I am a neglected parent. A father who’s been driven away from his daughter’s life. Slowly, but surely. I have lived without seeing or hearing my daughter’s voice, or having news about her for two and a half years now, though it seems a lot more. It seems a whole life.

The names in this narrative are all fictional or just initials of fictional names, except for those I relly care about. The events are real, told by me, the character who has lived them things on his own pulses and in the subjective way I perceived them. Of course, there might be alternative facts, different and posthumous truths to be claimed or revealed by any other actor in this play, but this is my story, told by me myself and no one else.
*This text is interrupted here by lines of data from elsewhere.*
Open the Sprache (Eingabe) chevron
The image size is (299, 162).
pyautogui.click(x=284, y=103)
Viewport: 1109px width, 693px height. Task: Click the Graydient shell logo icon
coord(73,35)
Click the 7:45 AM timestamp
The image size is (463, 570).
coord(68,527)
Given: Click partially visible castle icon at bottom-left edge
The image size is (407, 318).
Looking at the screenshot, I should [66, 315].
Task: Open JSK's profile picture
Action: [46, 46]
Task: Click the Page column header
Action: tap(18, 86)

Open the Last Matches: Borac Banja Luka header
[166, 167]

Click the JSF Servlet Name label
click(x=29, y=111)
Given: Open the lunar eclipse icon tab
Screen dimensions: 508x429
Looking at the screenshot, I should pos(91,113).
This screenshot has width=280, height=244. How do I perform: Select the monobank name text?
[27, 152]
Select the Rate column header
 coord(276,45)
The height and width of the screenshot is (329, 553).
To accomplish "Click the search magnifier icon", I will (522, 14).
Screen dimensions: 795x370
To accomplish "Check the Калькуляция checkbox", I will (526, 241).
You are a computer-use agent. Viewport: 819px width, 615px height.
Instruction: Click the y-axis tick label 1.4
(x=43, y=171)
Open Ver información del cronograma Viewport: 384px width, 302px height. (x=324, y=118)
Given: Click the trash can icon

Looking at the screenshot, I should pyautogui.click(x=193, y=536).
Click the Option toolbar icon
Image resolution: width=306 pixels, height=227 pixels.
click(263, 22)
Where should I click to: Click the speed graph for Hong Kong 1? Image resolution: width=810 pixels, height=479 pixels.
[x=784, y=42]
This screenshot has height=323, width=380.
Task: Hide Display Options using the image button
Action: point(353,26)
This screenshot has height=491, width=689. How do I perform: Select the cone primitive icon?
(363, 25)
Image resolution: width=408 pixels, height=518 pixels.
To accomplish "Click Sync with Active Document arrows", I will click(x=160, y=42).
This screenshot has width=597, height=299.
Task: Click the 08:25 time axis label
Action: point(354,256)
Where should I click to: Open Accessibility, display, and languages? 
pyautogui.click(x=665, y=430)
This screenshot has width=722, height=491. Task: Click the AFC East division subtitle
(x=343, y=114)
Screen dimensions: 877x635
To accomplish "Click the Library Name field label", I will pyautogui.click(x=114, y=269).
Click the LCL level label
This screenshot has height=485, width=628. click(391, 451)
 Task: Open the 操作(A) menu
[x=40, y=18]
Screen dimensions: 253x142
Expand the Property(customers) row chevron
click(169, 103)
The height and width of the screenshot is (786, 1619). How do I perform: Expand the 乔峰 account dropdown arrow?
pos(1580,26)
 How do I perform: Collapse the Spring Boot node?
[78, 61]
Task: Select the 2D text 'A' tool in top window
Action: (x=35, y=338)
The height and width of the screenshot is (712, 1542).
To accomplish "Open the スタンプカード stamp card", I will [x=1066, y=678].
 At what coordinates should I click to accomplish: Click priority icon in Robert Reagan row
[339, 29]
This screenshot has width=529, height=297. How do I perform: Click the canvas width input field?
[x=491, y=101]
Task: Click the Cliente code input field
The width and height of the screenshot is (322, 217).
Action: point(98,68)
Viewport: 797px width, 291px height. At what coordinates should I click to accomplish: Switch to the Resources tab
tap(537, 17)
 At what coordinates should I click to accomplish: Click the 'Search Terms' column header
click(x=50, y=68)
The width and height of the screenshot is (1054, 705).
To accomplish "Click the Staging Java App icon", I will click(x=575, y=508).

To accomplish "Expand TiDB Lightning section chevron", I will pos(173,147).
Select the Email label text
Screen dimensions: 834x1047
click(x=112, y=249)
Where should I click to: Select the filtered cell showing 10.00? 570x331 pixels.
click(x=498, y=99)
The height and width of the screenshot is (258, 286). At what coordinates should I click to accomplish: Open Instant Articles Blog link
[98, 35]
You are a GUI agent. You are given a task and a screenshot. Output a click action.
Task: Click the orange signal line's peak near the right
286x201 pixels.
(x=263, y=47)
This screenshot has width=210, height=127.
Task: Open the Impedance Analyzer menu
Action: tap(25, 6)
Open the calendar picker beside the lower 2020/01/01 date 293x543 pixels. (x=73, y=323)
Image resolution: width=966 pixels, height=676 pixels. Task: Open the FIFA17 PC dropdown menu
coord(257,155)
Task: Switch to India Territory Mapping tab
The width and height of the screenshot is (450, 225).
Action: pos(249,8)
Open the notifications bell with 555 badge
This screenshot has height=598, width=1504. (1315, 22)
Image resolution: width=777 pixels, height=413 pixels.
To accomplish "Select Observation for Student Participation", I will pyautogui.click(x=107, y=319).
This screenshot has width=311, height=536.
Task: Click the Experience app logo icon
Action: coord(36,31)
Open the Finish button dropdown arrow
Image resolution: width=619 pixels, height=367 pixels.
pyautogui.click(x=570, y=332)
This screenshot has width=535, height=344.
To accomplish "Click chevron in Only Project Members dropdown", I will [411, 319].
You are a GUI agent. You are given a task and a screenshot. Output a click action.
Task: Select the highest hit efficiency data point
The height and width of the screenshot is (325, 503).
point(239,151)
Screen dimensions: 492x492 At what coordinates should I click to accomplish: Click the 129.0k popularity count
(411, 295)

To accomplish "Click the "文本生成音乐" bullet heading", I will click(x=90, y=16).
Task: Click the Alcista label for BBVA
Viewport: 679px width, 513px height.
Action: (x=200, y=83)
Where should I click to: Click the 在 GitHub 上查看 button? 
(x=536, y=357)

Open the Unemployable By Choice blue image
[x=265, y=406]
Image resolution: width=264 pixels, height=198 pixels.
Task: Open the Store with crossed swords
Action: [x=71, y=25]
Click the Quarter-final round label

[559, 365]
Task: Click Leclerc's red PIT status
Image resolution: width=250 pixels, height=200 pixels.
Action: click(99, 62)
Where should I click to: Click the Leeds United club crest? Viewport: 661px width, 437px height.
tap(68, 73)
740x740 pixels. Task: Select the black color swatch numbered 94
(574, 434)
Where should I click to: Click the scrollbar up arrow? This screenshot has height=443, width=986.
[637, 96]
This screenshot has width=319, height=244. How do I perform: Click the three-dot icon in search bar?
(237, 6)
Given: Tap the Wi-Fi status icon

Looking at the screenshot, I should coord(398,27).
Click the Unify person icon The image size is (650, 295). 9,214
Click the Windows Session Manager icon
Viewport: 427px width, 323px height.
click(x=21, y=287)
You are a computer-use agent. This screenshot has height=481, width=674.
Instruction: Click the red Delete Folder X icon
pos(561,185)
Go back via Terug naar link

The events in this narrative do not follow a precise timeline but are told following the incoherent thread of my memories. My narrative is in fact both an act of digging with an imaginary pen and a partially reliable recollection  of perceived feelings brought about by events no one shall be able to tell in a completely objective fashion. I suppose there do be a lot of blank spots, lost days, foggy memories I may not be able to reconstruct while I tell my story, or just simply place in the picture.

The language used to tell the story is my own language, meaning not what conventionally goes by my mother tongue, but the language I have lived my story in. That is English. That is a particular variety of English which was molded in Rome, North Dublin, and Mayo. Pre-eminently North Dublin. It has gone through the influence of Italian teachers of English, Italian, English and Irish Lecturers, bus drivers, fish’n chips shops workers, lawyers, publicans, farmers, poets, musicians.

This is my story. The way I know it.